Studio album by Francesca Michielin
- Released: 23 October 2015
- Recorded: 2014/15; Kaneepa Studios (Milan and Hollywood, California) Officine Meccaniche (Uboldo, Milan)
- Genres: Pop; synth pop;
- Length: 39:16
- Label: Sony Music Italy
- Producer: Michele Canova

Francesca Michielin chronology
| Riflessi di me (2012) | di20 (2015) | Nice to Meet You (Acoustic Live Solo) (2016) |

Singles from di20
- "L'amore esiste" Released: 6 March 2015; "Battito di ciglia" Released: 10 July 2015; "Lontano" Released: 25 September 2015; "Nessun grado di separazione" Released: 11 February 2016; "Un cuore in due" Released: 3 June 2016; "Almeno tu" Released: 23 September 2016;

= Di20 =

di20 (to be read diventi, Italian for "you become", a pun on the age of the artist on its release date) is the second studio album by Italian singer Francesca Michielin, released by Sony Music Italy on 23 October 2015 and produced by Michele Canova.
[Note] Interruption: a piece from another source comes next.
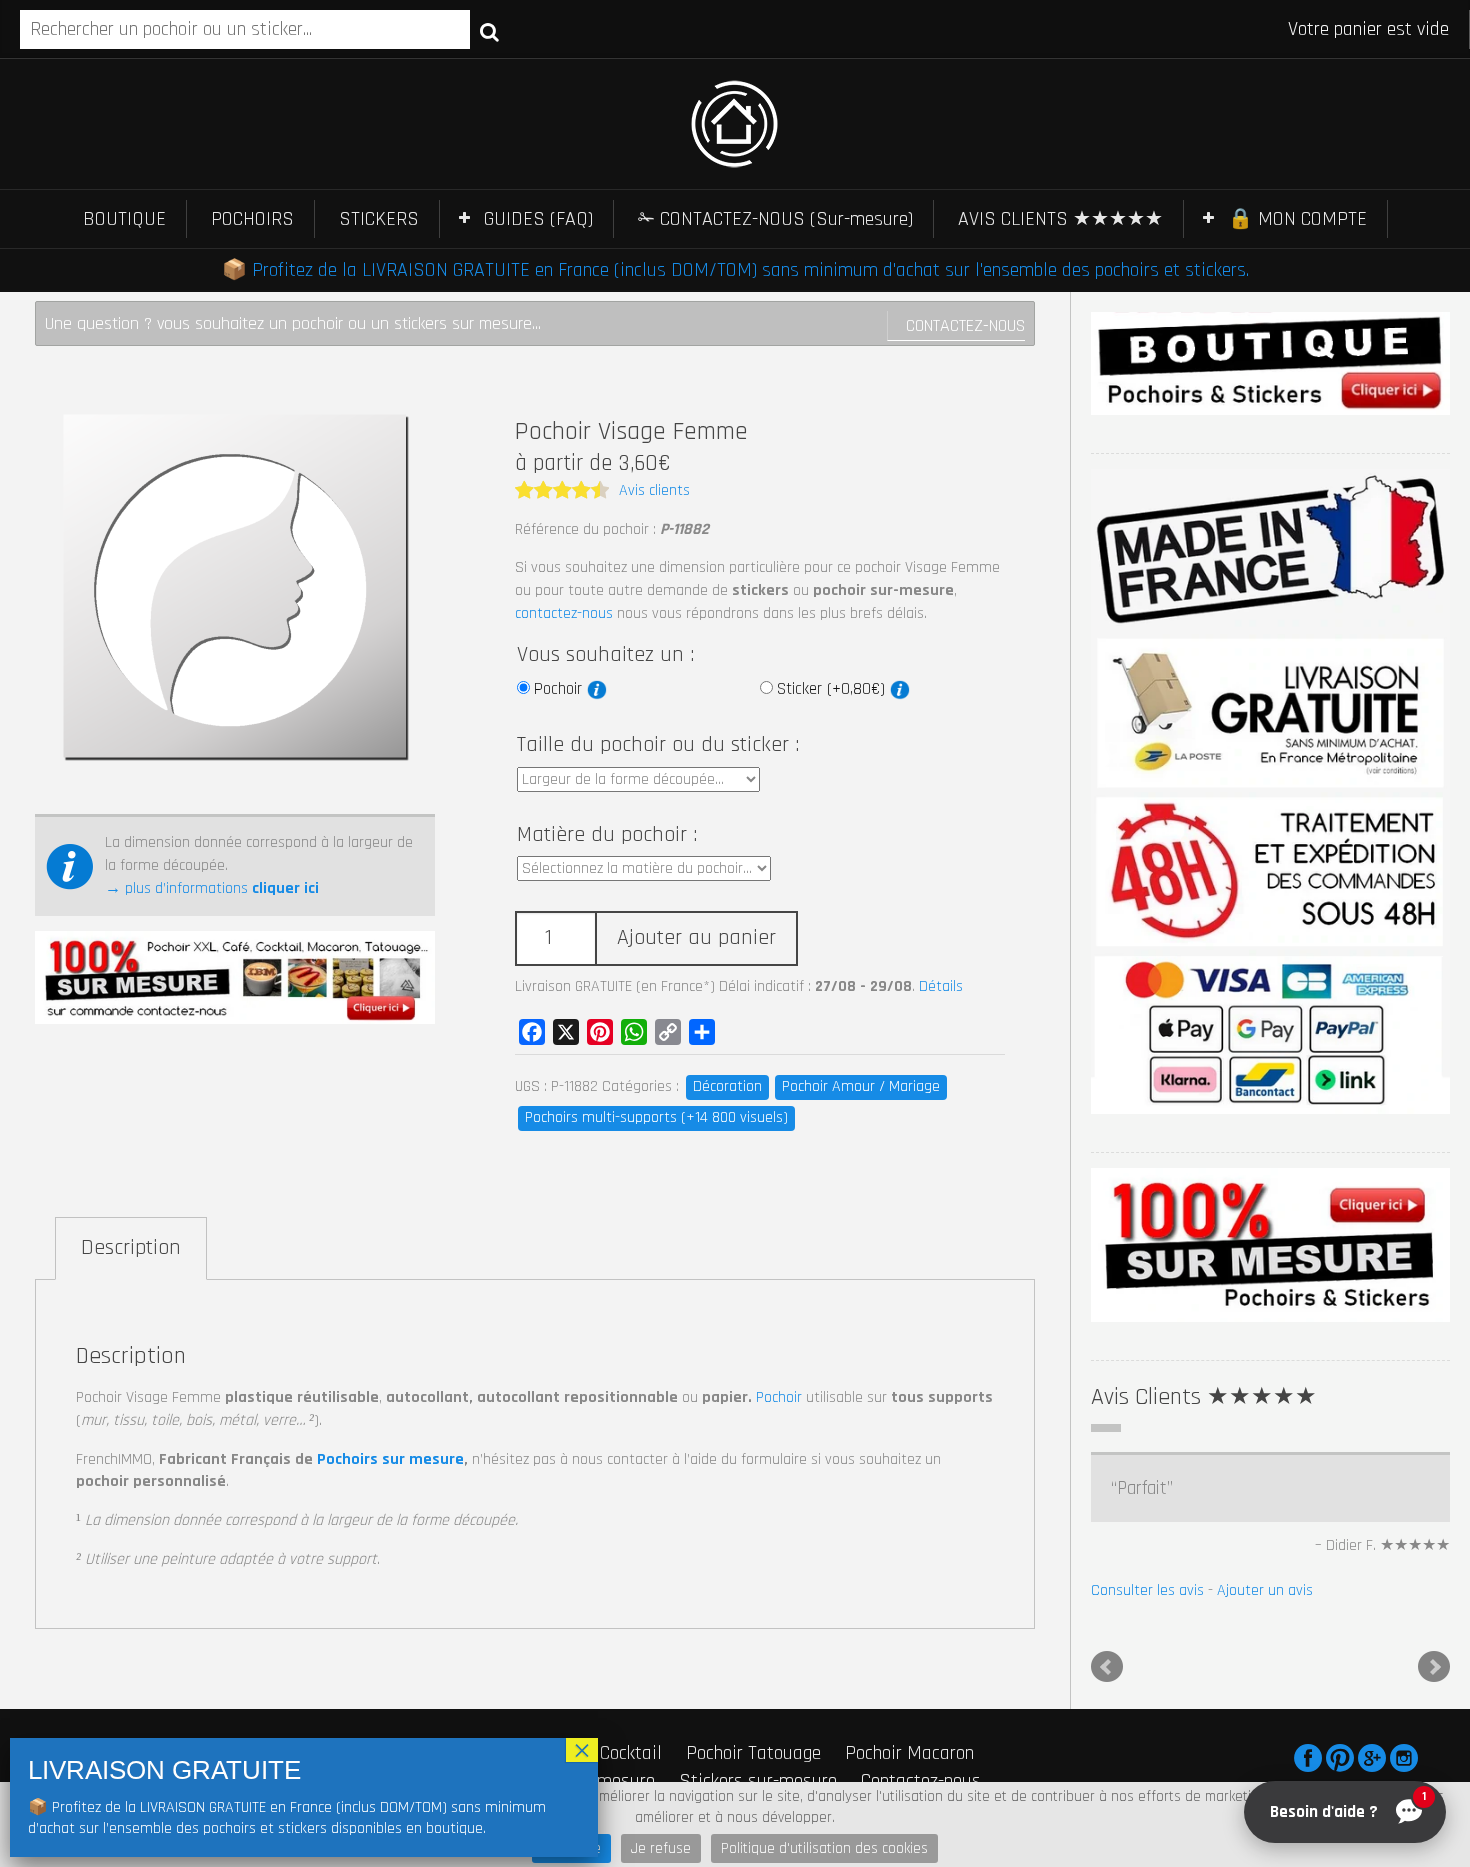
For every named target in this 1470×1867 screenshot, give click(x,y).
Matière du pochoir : (607, 835)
A new edition of the album was released on 19 February 2016 with the title di20are and four new tracks, including the single Nessun grado di separazione.

==Track listing==
=== di20 ===

| No. | Title | Writer(s) | Length |
|---|---|---|---|
| 1. | "diVento" | Francesca Michielin; Patrizio Simonini; | 3:36 |
| 2. | "L'amore esiste" | Fortunato Zampaglione; Michele Canova; | 3:32 |
| 3. | "Almeno tu" | Michielin; Colin Munroe; April Bender; | 3:24 |
| 4. | "Lontano" | Zampaglione | 3:06 |
| 5. | "Amazing" | Michielin; Negin Djafari; Fausto Cogliati; | 3:31 |
| 6. | "Tutto questo vento" | Michielin, Giovanni Caccamo; Federica Abbate; Gianclaudia Franchini; | 3:47 |
| 7. | "Battito di ciglia" | Michielin; Zampaglione; Canova; | 3:38 |
| 8. | "Un cuore in due" | Michielin; Abbate; Ermal Meta; Matteo Buzzanca; | 3:32 |
| 9. | "Io e te" | Michielin; Massimiliano Pelan; Fabio De Martino; | 3:28 |
| 10. | "Sons and Daughters" | Viktoria Hansen | 3:55 |
| 11. | "25 febbraio" | Michielin | 3:47 |

=== di20are ===

| No. | Title | Writer(s) | Length |
|---|---|---|---|
| 1. | "Nessun grado di separazione" | Michielin; Abbate; Alfredo Rapetti; Fabio Gargiulo; | 3:39 |
| 2. | "L'amore esiste" | Zampaglione; Canova; | 3:32 |
| 3. | "Lontano" | Zampaglione | 3:06 |
| 4. | "Amazing" | Michielin; Djafari; Cogliati; | 3:27 |
| 5. | "È con te" | Rapetti; Abbate; | 3:39 |
| 6. | "Almeno tu" | Michielin; Munroe; Bender; | 3:24 |
| 7. | "Tutto questo vento" | Michielin; Abbate; Caccamo; Franchini; | 3:47 |
| 8. | "Tutto è magnifico" | Roberto Casalino; Dario Faini; | 3:24 |
| 9. | "Un cuore in due" | Michielin; Abbate; Meta; Buzzanca; | 3:32 |
| 10. | "Battito di ciglia" | Michielin; Zampaglione; Canova; | 3:38 |
| 11. | "25 febbraio" | Michielin | 3:47 |
| 12. | "Io e te" | Michielin; Pelan; De Martino; | 3:28 |
| 13. | "Sons and Daughters" | Viktoria Hansen | 3:54 |
| 14. | "diVento" | Michielin; Simonini; | 3:35 |
| 15. | "Nice to Meet You (Acoustic Live Solo)" | Michielin | 4:18 |

==Chart performance==

=== di20 ===

| Chart (2015) | Peak position |
|---|---|
| Italian Albums (FIMI) | 5 |

=== di20are ===

| Chart (2016) | Peak position |
|---|---|
| Italian Albums (FIMI) | 3 |
| Swiss Albums (Schweizer Hitparade) | 96 |

=== Year-end charts ===

| Chart (2016) | Position |
|---|---|
| Italian Albums (FIMI) | 55 |

==Certifications==

| Region | Certification | Certified units/sales |
| Italy (FIMI) | Platinum | 50,000^{‡} |
^{‡} Sales+streaming figures based on certification alone.